Word and element pointing entries
- - - - -
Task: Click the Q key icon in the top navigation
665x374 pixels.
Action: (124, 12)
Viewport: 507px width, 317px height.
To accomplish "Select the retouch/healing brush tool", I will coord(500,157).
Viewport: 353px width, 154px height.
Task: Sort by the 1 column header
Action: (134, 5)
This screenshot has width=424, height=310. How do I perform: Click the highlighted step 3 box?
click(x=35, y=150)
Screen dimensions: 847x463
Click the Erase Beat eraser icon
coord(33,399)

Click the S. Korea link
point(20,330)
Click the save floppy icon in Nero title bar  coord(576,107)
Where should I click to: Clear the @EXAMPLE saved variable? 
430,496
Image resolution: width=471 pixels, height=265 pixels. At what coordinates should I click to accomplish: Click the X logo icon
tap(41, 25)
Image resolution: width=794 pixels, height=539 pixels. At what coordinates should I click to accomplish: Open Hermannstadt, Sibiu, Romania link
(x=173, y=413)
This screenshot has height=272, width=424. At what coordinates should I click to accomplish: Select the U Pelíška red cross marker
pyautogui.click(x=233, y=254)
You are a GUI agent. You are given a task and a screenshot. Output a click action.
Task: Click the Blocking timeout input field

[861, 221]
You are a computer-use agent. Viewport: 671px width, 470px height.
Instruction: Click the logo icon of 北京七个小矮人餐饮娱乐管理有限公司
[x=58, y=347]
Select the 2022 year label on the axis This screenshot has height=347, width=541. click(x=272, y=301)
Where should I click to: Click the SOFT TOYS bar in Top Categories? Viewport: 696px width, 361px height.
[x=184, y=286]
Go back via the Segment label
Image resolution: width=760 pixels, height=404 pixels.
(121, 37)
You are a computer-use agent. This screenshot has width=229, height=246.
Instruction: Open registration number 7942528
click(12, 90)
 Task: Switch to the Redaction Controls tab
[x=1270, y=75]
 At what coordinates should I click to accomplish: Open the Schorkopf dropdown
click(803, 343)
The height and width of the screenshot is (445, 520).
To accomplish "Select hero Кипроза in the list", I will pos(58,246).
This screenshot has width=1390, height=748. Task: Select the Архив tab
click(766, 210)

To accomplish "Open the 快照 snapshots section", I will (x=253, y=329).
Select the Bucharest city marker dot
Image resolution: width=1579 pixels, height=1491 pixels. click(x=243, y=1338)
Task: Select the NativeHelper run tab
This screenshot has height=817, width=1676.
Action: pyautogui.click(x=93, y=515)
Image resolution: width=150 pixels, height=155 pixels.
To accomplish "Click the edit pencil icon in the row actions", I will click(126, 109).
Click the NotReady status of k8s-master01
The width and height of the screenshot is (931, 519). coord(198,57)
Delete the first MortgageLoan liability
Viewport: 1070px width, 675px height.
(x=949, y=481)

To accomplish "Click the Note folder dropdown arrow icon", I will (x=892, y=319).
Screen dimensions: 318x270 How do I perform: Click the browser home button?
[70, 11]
- - - - -
_WHAT IS BEING ASKED_. Retype the data from the line with "Click the save" up to and including the line with "[x=58, y=347]", keeping each line exactly as it appears.

_RESPONSE TO THIS TASK_.
Click the save floppy icon in Nero title bar  coord(576,107)
Where should I click to: Clear the @EXAMPLE saved variable? 
430,496
Image resolution: width=471 pixels, height=265 pixels. At what coordinates should I click to accomplish: Click the X logo icon
tap(41, 25)
Image resolution: width=794 pixels, height=539 pixels. At what coordinates should I click to accomplish: Open Hermannstadt, Sibiu, Romania link
(x=173, y=413)
This screenshot has height=272, width=424. At what coordinates should I click to accomplish: Select the U Pelíška red cross marker
pyautogui.click(x=233, y=254)
You are a GUI agent. You are given a task and a screenshot. Output a click action.
Task: Click the Blocking timeout input field

[861, 221]
You are a computer-use agent. Viewport: 671px width, 470px height.
Instruction: Click the logo icon of 北京七个小矮人餐饮娱乐管理有限公司
[x=58, y=347]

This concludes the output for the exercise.